── DATASET ROWS

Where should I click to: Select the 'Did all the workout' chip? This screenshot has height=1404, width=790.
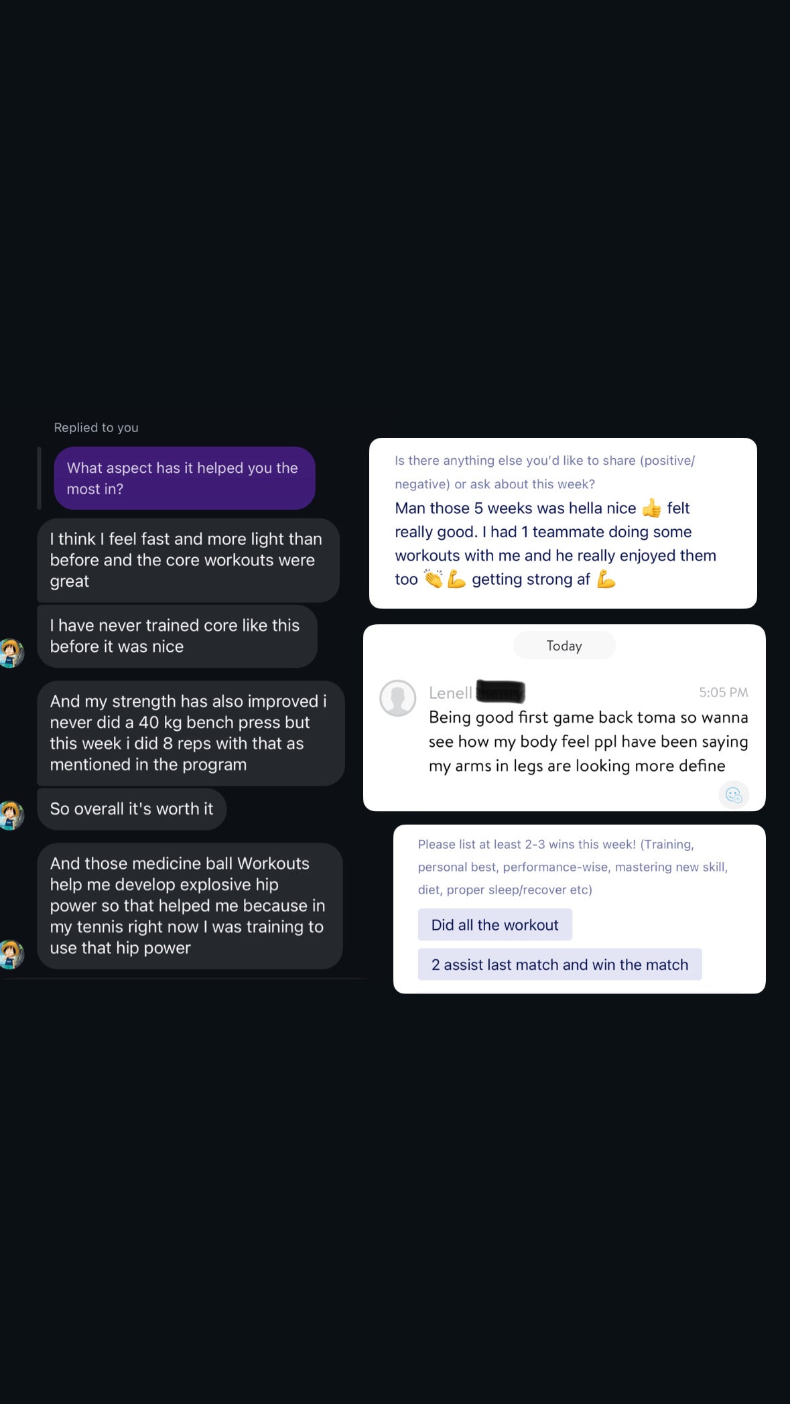coord(495,925)
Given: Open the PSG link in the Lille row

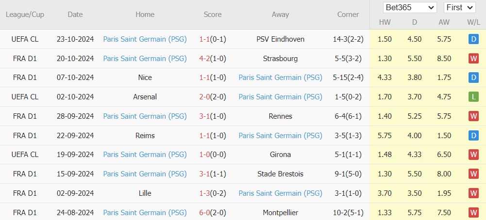Looking at the screenshot, I should [280, 193].
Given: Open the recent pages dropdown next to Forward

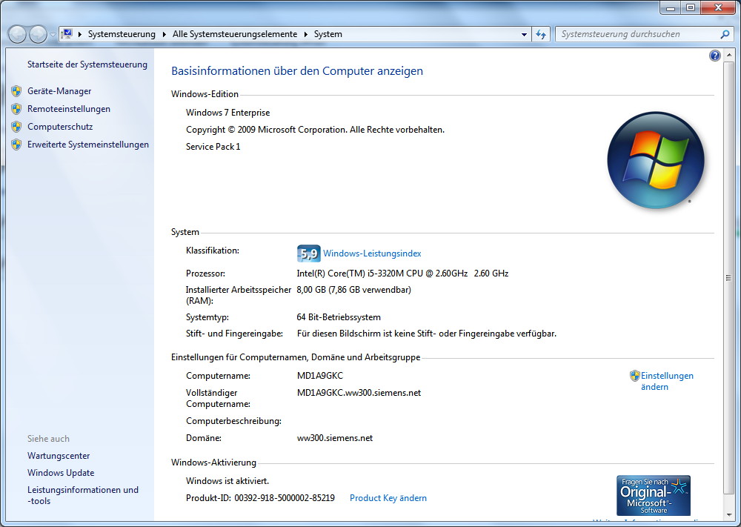Looking at the screenshot, I should point(53,35).
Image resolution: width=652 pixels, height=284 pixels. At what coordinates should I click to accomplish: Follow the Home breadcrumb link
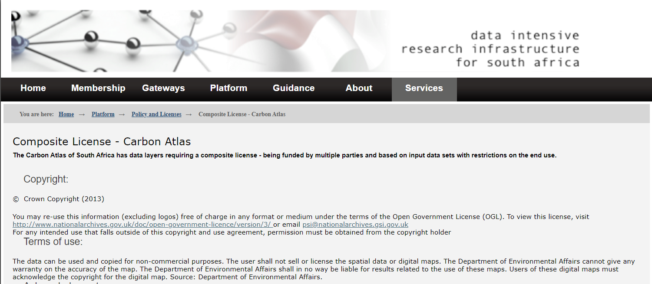coord(66,114)
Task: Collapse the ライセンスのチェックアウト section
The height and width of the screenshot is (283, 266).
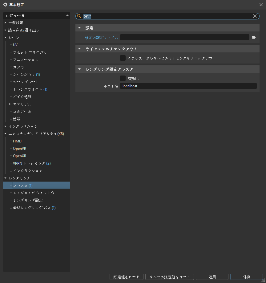Action: (79, 49)
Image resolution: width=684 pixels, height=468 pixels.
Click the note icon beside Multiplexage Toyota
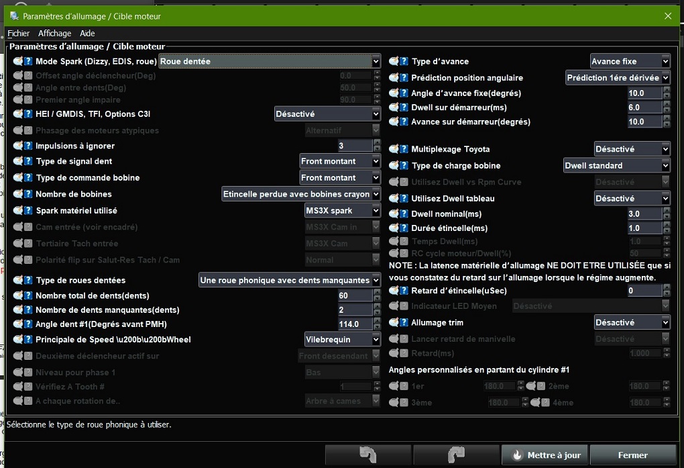coord(394,149)
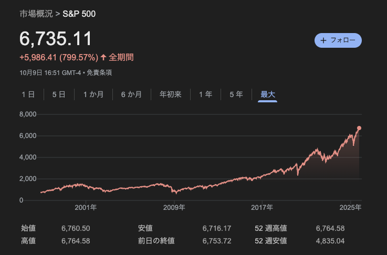Click the 2017年 label on the time axis
Image resolution: width=387 pixels, height=255 pixels.
[x=262, y=207]
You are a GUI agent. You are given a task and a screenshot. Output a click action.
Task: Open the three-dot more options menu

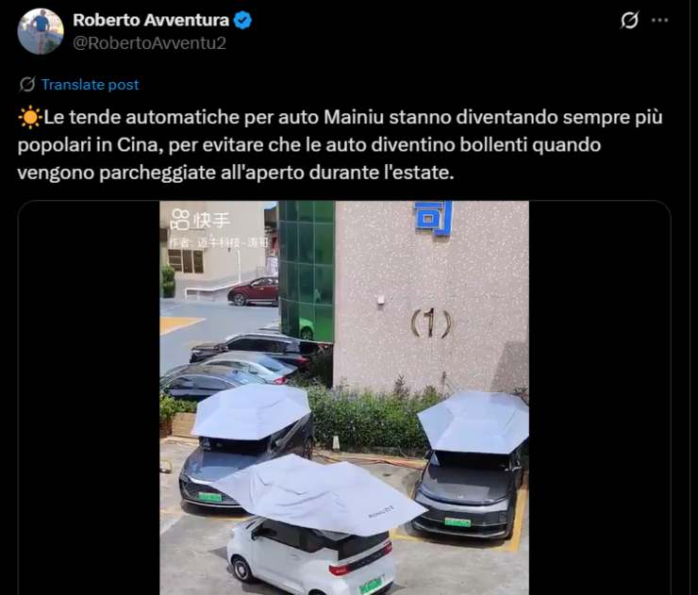coord(659,20)
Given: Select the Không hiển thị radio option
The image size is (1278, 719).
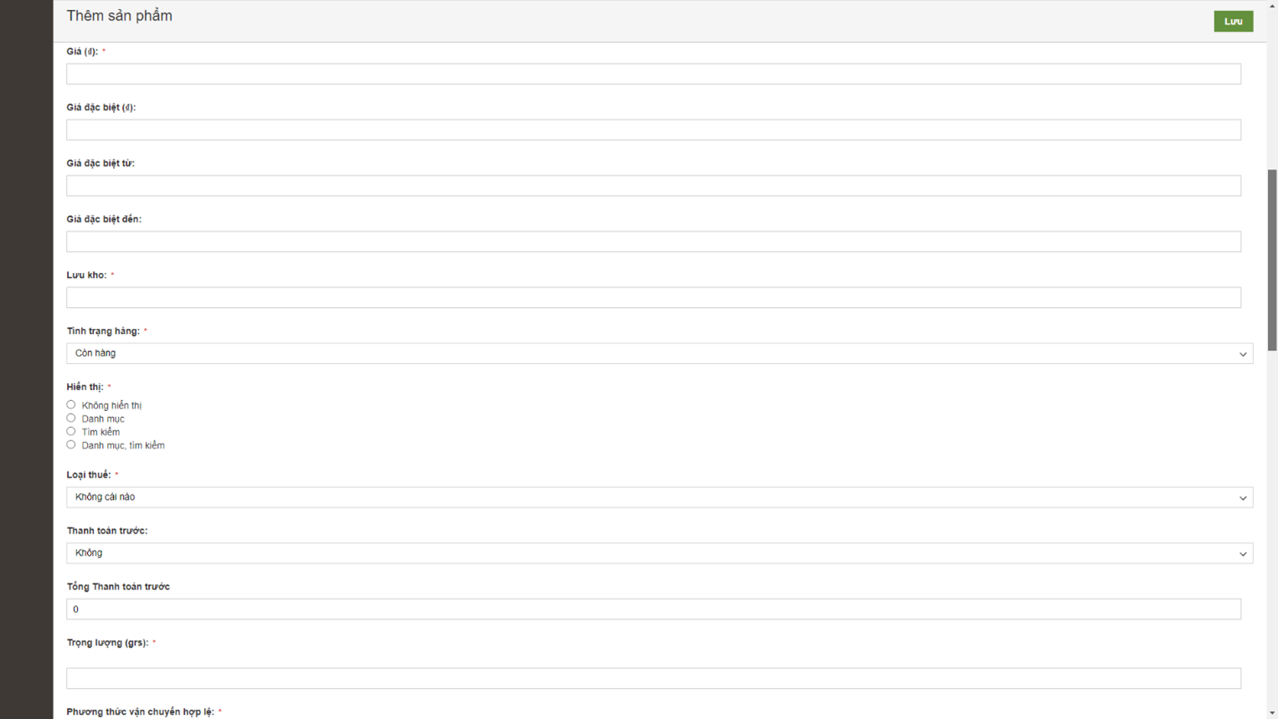Looking at the screenshot, I should pyautogui.click(x=71, y=405).
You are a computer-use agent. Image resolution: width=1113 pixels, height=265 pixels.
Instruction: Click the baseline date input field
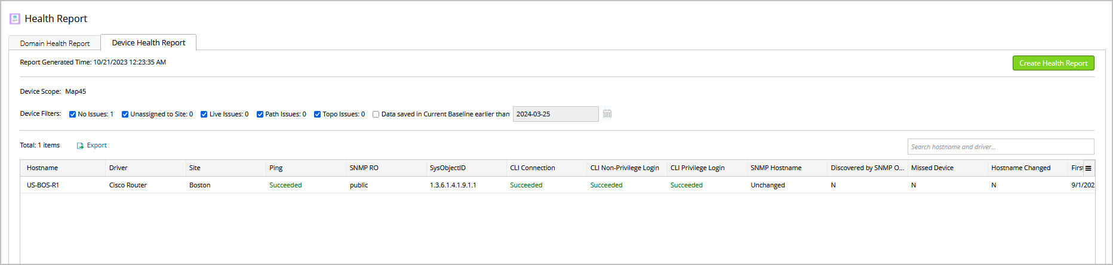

────

WRITTEN EXERCISE:
Lay out every line of the records above as a numbered list, skipping blank lines and leaving out the pictures.

IN RESPONSE:
1. Where should I click to: Select the 'Did all the workout' chip? This screenshot has height=1404, width=790.
2. coord(495,925)
3. Given: Open the PSG link in the Lille row
4. Looking at the screenshot, I should [280, 193].
5. Given: Open the recent pages dropdown next to Forward
6. Looking at the screenshot, I should point(53,35).
7. Image resolution: width=652 pixels, height=284 pixels. At what coordinates should I click to accomplish: Follow the Home breadcrumb link
8. coord(66,114)
9. Task: Collapse the ライセンスのチェックアウト section
10. The height and width of the screenshot is (283, 266).
11. Action: (79, 49)
12. Image resolution: width=684 pixels, height=468 pixels.
13. Click the note icon beside Multiplexage Toyota
14. coord(394,149)
15. Click the 2017年 label on the time axis
16. Image resolution: width=387 pixels, height=255 pixels.
17. [x=262, y=207]
18. You are a GUI agent. You are given a task and a screenshot. Output a click action.
19. Task: Open the three-dot more options menu
20. coord(659,20)
21. Given: Select the Không hiển thị radio option
22. The image size is (1278, 719).
23. Looking at the screenshot, I should pyautogui.click(x=71, y=405).
24. You are a computer-use agent. Image resolution: width=1113 pixels, height=265 pixels.
25. Instruction: Click the baseline date input field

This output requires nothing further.